I'd never make that argument but I'd also tell you that libraries are about a lot more than books. The library tax is pretty progressive when you look at who uses the library and how.

    What if Portland were to "get it's shit together as far as affordable housing goes" before building another lovely park? I don't imagine the results would be much better than the state of the roads, but at least the priority would be better. The subsidized park benefits you mention appear well-intentioned and beneficial, but do not meet demand.

The roads here are in amazingly good shape compared with every where else I've lived. People run around acting like it's roadageddon but the people here are prone to exaggeration and whinyness more than just about anywhere I've lived. Maybe the roads are so good because we are ready to put our cash on the barrel head and fix shit before it crumbles. Maybe it's because I'm from Metro Detroit where the roads are insanely shitty that this place seems like a drivers promise land. Traffic is another story. Gridlock is an emergent phenomenon that gets worse every year. I don't know to what extent the road tax is going to improve it, like I said before a big chunk is going towards bikes and pedestrians which doesn't seem likely to help things much.

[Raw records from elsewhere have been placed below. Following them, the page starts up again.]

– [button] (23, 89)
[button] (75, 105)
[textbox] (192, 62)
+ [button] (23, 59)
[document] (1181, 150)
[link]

I have often thought that the park system is overboard. It's nice but no money is without opportunity costs. I would chose to spend less on parks and more on other stuff if I was in charge but I don't know of any situation in which ones preferences are ever perfectly expressed in any civic budget (I'm sure the mayor would be more than happy to relocate big parts of the budget to projects in a way he would prefer). All the same I vote for the parks bond. I don't get to say that I'd like more money to go towards one thing or the other, I get to vote for the parks bond, the museum bond, the school bond as individual motions. it's not pick your favorite or make a ranked list of your preferences but it's what we got.

I'm pretty sure that the next election will include a big affordable housing bond. I'll be interested in how it's structured. Finding the right mix between incentives and mandates to get a builder to include affordable housing in their development is something the city can't seem to get quite right but at least they are trying to find a decent solution.

I don't think that in the end there is an easy solution to affordable housing that is desirable. There is a very nice project about a mile from my house. It's the main source of all the gun crime in the neighborhood (not the major source of crime in general, just the gun crimes). Projects, no matter how nice suck. Concentrated poverty is definitely not the answer. I suspect that as the town increases density, getting builders to make a certain portion of the their developments low income by incentives is a better solution but it's not going to be the answer to all our prayers. The homeless camps are out of control. They are getting bigger and entrenched.

The city has many other problems besides housing to addressee, some of these problems have easy solutions if our leaders can generate enough momentem and consensus, others will be load stones for years and decades to come.